The data: Begin

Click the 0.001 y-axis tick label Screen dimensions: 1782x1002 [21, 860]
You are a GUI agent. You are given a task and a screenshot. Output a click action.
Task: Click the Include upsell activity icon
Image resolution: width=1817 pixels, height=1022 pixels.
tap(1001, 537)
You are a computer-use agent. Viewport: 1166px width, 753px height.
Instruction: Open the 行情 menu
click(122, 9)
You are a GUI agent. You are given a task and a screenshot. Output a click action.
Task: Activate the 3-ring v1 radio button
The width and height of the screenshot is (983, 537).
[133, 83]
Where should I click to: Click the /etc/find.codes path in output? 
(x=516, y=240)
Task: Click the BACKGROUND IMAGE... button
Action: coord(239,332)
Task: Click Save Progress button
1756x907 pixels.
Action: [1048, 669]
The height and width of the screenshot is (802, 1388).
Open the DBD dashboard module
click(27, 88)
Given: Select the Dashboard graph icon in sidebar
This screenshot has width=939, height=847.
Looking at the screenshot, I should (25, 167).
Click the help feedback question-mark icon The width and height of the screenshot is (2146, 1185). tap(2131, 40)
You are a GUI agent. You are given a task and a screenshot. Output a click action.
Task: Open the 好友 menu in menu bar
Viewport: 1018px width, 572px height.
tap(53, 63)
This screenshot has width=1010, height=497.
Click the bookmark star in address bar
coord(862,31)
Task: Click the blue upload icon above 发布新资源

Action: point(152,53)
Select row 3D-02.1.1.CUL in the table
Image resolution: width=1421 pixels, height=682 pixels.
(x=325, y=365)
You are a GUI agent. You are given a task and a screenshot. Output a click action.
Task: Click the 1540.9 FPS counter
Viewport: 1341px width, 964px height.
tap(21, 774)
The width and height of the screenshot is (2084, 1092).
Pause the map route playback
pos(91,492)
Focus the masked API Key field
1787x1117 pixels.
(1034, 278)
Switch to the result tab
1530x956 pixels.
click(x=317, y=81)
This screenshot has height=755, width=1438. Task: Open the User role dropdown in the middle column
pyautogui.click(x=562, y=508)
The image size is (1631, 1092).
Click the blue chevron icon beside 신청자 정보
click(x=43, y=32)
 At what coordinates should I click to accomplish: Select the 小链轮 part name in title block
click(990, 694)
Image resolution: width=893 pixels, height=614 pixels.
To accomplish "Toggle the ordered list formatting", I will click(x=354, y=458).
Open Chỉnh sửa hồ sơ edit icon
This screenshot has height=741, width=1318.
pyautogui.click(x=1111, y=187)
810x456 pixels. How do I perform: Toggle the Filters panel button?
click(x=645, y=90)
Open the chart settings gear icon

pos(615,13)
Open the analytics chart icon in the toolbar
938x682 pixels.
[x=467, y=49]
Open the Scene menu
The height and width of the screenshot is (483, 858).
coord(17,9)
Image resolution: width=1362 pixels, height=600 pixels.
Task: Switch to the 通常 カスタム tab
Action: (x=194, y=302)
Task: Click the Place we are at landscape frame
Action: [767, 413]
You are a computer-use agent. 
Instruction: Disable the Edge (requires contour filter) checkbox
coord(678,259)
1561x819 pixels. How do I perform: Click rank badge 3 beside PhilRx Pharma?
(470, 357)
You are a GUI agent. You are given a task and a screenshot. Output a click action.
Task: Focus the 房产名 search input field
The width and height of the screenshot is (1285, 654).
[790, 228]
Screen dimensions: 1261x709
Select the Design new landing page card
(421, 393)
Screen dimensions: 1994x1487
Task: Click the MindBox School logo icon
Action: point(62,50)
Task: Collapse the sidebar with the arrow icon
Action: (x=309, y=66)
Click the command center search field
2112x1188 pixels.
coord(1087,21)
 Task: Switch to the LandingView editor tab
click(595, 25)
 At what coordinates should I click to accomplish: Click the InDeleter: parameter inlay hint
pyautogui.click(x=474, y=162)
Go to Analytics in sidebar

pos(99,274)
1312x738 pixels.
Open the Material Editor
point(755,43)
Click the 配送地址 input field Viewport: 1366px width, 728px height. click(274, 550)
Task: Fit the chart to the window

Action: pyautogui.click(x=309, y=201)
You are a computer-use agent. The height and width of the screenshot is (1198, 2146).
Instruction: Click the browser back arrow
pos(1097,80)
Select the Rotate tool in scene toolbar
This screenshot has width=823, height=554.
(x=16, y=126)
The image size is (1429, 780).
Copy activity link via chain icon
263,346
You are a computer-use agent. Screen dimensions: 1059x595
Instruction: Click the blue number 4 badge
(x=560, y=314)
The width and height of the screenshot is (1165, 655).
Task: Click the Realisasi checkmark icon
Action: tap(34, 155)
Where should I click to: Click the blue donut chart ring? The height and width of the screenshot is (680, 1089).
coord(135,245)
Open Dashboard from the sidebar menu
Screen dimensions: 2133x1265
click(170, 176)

The data: End

Work required
Would you transcribe the records above exactly, leaving nothing out?

Task response
Click the 0.001 y-axis tick label Screen dimensions: 1782x1002 [21, 860]
You are a GUI agent. You are given a task and a screenshot. Output a click action.
Task: Click the Include upsell activity icon
Image resolution: width=1817 pixels, height=1022 pixels.
tap(1001, 537)
You are a computer-use agent. Viewport: 1166px width, 753px height.
Instruction: Open the 行情 menu
click(122, 9)
You are a GUI agent. You are given a task and a screenshot. Output a click action.
Task: Activate the 3-ring v1 radio button
The width and height of the screenshot is (983, 537).
[133, 83]
Where should I click to: Click the /etc/find.codes path in output? 
(x=516, y=240)
Task: Click the BACKGROUND IMAGE... button
Action: coord(239,332)
Task: Click Save Progress button
1756x907 pixels.
Action: [1048, 669]
The height and width of the screenshot is (802, 1388).
Open the DBD dashboard module
click(27, 88)
Given: Select the Dashboard graph icon in sidebar
This screenshot has width=939, height=847.
Looking at the screenshot, I should (25, 167).
Click the help feedback question-mark icon The width and height of the screenshot is (2146, 1185). tap(2131, 40)
You are a GUI agent. You are given a task and a screenshot. Output a click action.
Task: Open the 好友 menu in menu bar
Viewport: 1018px width, 572px height.
tap(53, 63)
This screenshot has width=1010, height=497.
Click the bookmark star in address bar
coord(862,31)
Task: Click the blue upload icon above 发布新资源

Action: point(152,53)
Select row 3D-02.1.1.CUL in the table
Image resolution: width=1421 pixels, height=682 pixels.
(x=325, y=365)
You are a GUI agent. You are given a task and a screenshot. Output a click action.
Task: Click the 1540.9 FPS counter
Viewport: 1341px width, 964px height.
tap(21, 774)
The width and height of the screenshot is (2084, 1092).
Pause the map route playback
pos(91,492)
Focus the masked API Key field
1787x1117 pixels.
(1034, 278)
Switch to the result tab
1530x956 pixels.
click(x=317, y=81)
This screenshot has height=755, width=1438. Task: Open the User role dropdown in the middle column
pyautogui.click(x=562, y=508)
The image size is (1631, 1092).
Click the blue chevron icon beside 신청자 정보
click(x=43, y=32)
 At what coordinates should I click to accomplish: Select the 小链轮 part name in title block
click(990, 694)
Image resolution: width=893 pixels, height=614 pixels.
To accomplish "Toggle the ordered list formatting", I will click(x=354, y=458).
Open Chỉnh sửa hồ sơ edit icon
This screenshot has height=741, width=1318.
pyautogui.click(x=1111, y=187)
810x456 pixels. How do I perform: Toggle the Filters panel button?
click(x=645, y=90)
Open the chart settings gear icon

pos(615,13)
Open the analytics chart icon in the toolbar
938x682 pixels.
[x=467, y=49]
Open the Scene menu
The height and width of the screenshot is (483, 858).
coord(17,9)
Image resolution: width=1362 pixels, height=600 pixels.
Task: Switch to the 通常 カスタム tab
Action: (x=194, y=302)
Task: Click the Place we are at landscape frame
Action: [767, 413]
You are a computer-use agent. 
Instruction: Disable the Edge (requires contour filter) checkbox
coord(678,259)
1561x819 pixels. How do I perform: Click rank badge 3 beside PhilRx Pharma?
(470, 357)
You are a GUI agent. You are given a task and a screenshot. Output a click action.
Task: Focus the 房产名 search input field
The width and height of the screenshot is (1285, 654).
[790, 228]
Screen dimensions: 1261x709
Select the Design new landing page card
(421, 393)
Screen dimensions: 1994x1487
Task: Click the MindBox School logo icon
Action: point(62,50)
Task: Collapse the sidebar with the arrow icon
Action: (x=309, y=66)
Click the command center search field
2112x1188 pixels.
coord(1087,21)
 Task: Switch to the LandingView editor tab
click(595, 25)
 At what coordinates should I click to accomplish: Click the InDeleter: parameter inlay hint
pyautogui.click(x=474, y=162)
Go to Analytics in sidebar

pos(99,274)
1312x738 pixels.
Open the Material Editor
point(755,43)
Click the 配送地址 input field Viewport: 1366px width, 728px height. click(274, 550)
Task: Fit the chart to the window

Action: pyautogui.click(x=309, y=201)
You are a computer-use agent. The height and width of the screenshot is (1198, 2146).
Instruction: Click the browser back arrow
pos(1097,80)
Select the Rotate tool in scene toolbar
This screenshot has width=823, height=554.
(x=16, y=126)
The image size is (1429, 780).
Copy activity link via chain icon
263,346
You are a computer-use agent. Screen dimensions: 1059x595
Instruction: Click the blue number 4 badge
(x=560, y=314)
The width and height of the screenshot is (1165, 655).
Task: Click the Realisasi checkmark icon
Action: tap(34, 155)
Where should I click to: Click the blue donut chart ring? The height and width of the screenshot is (680, 1089).
coord(135,245)
Open Dashboard from the sidebar menu
Screen dimensions: 2133x1265
click(170, 176)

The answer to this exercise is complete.